Um dos aspectos mais marcantes do Death Stranding é a aparência dos outros jogadores. Este é absolutamente um jogo para um jogador, mas, ao percorrer seu terreno acidentado, você encontrará a marca desses outros: existem cordas e escadas para escalar montes íngremes, e pontes estabelecidas para atravessar rios cheios de correntezas, e os jogadores que passaram por essas coisas deixam pistas de como passar por aquele momento do jogo.
Death Stranding virou muito mais que uma simples jornada virtual
Assim como em Death Stranding, cada um tem seu modo de seguir e de deixar suas experiências na vida real, cada um de nós passamos de uma forma diferente por esse momento que assola o mundo, sempre trocando experiências de como tem passado os dias e os meses durante esse momento ruim e de fragilidade pra cada um de nós. É notável como um jogo pode funcionar como arte, dando-nos mais intimidade com nossas próprias experiências de solidão, ou com o desejo de prestar serviço. Experiências que se tornam universais quando todos enfrentamos vidas alteradas por coronavírus.
E, assim como nossa nova e estranha realidade, em que muitas das vezes você está sozinho em sua jornada (tanto real como digital), no jogo temos também o medo da morte. Obviamente, quase todos os títulos apresentam aos jogadores a possibilidade de morte, mas nos jogos sempre temos um novo continue, e por mais que algumas pessoas não tenham medo da morte, pelo menos tenha a empatia pelo próximo.

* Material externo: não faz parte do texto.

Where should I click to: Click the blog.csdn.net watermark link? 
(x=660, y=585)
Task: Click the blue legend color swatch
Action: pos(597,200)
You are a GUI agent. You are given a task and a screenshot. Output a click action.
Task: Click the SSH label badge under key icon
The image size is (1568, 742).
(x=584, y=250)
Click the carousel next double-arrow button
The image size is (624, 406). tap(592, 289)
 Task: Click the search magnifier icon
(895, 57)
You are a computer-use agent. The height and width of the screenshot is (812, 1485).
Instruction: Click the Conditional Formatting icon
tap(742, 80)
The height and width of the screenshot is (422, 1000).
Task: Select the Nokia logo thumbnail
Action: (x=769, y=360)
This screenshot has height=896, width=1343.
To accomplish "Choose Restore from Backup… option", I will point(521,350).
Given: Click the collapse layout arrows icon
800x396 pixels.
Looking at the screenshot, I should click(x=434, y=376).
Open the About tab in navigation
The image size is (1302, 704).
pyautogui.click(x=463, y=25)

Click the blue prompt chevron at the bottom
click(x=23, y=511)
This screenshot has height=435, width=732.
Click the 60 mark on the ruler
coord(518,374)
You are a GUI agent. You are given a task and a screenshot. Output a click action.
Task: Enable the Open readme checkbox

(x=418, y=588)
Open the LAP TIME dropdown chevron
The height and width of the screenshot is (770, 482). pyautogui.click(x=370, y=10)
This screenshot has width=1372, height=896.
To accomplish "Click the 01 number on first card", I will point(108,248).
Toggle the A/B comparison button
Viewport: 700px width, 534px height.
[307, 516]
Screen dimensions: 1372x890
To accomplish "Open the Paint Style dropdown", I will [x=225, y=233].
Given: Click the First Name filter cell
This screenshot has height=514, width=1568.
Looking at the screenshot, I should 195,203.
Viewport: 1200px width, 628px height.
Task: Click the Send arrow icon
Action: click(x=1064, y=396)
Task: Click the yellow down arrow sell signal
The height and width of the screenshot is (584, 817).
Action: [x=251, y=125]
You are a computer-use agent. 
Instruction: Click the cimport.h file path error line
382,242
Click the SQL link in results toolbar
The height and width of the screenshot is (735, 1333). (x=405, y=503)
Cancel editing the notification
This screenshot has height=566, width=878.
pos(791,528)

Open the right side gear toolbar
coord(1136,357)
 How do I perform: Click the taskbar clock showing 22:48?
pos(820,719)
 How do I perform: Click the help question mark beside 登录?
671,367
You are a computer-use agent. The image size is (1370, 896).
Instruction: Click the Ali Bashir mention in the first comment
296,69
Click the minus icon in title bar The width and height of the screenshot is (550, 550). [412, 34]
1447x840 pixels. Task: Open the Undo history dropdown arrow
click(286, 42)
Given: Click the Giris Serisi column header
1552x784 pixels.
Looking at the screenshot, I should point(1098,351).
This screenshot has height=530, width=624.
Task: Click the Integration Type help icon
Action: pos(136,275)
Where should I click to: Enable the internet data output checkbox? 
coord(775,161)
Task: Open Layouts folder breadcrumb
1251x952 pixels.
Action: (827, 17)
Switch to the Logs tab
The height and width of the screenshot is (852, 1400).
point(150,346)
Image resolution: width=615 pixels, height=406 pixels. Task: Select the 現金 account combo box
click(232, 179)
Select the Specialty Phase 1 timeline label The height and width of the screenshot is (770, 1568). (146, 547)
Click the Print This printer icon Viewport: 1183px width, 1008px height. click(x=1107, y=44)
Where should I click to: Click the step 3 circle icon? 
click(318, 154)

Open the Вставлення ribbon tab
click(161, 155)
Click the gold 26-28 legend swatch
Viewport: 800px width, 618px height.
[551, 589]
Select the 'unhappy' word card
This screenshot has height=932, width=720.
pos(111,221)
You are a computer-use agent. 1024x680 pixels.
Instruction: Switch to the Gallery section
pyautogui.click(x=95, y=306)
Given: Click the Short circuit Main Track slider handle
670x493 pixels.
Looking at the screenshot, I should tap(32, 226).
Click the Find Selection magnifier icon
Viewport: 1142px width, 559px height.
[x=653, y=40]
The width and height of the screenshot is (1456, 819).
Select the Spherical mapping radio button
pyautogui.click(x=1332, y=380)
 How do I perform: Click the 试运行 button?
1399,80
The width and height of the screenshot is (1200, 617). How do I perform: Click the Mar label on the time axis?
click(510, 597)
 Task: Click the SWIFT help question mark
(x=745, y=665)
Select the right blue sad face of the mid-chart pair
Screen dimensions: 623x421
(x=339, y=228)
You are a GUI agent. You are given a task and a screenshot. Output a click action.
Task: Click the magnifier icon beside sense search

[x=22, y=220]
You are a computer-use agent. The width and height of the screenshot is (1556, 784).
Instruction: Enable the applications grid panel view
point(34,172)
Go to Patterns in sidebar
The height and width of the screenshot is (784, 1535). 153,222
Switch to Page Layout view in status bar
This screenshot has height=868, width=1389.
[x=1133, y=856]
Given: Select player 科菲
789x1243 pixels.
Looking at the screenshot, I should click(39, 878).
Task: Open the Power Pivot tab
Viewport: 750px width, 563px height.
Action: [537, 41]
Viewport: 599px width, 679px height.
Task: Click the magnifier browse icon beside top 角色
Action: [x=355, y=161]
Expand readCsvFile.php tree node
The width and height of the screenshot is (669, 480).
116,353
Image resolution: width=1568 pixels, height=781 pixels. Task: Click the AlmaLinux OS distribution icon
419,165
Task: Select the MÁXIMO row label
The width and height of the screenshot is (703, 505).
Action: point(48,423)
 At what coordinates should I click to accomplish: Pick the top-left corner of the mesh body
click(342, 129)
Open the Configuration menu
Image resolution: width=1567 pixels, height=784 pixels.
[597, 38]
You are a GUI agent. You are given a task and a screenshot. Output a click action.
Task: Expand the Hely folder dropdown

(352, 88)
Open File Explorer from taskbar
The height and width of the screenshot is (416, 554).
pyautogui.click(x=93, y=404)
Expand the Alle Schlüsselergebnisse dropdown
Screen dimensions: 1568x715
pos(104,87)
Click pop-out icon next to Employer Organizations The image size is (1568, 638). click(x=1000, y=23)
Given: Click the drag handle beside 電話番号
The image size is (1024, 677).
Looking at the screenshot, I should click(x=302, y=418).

Com Death Stranding, Kojima queria, mais uma vez, criar um novo tipo de jogo que seria um veículo para explorar os maiores temas sobre ser humano em uma sociedade dividida. Então, em uma sincronização notável e inesperada de arte e realidade, esses temas foram os que mais importaram para a nossa jornada coletiva do COVID-19. E assim, Kojima mais uma vez conseguiu se superar nesse quesito e de forma magistral.
Então, pode parecer que Death Stranding é sobre Sam tentando unir os Estados Unidos, mas realmente os Estados Unidos são apenas um substituto para todos nós neste momento. É nossa condição de seres humanos ser quebrados e separados, fazendo nossa própria jornada na sombra da morte. Mas também é nossa condição buscar e encontrar conexão, apesar de tudo.
Muitas vezes saí do meu tempo no Death Stranding refletindo silenciosamente sobre a maneira como construímos pontes entre si, mesmo em perigo e isolamento. E nessas semanas, meses difíceis, essa experiência foi muito melhor do que apenas algumas horas de fuga em um simples jogo.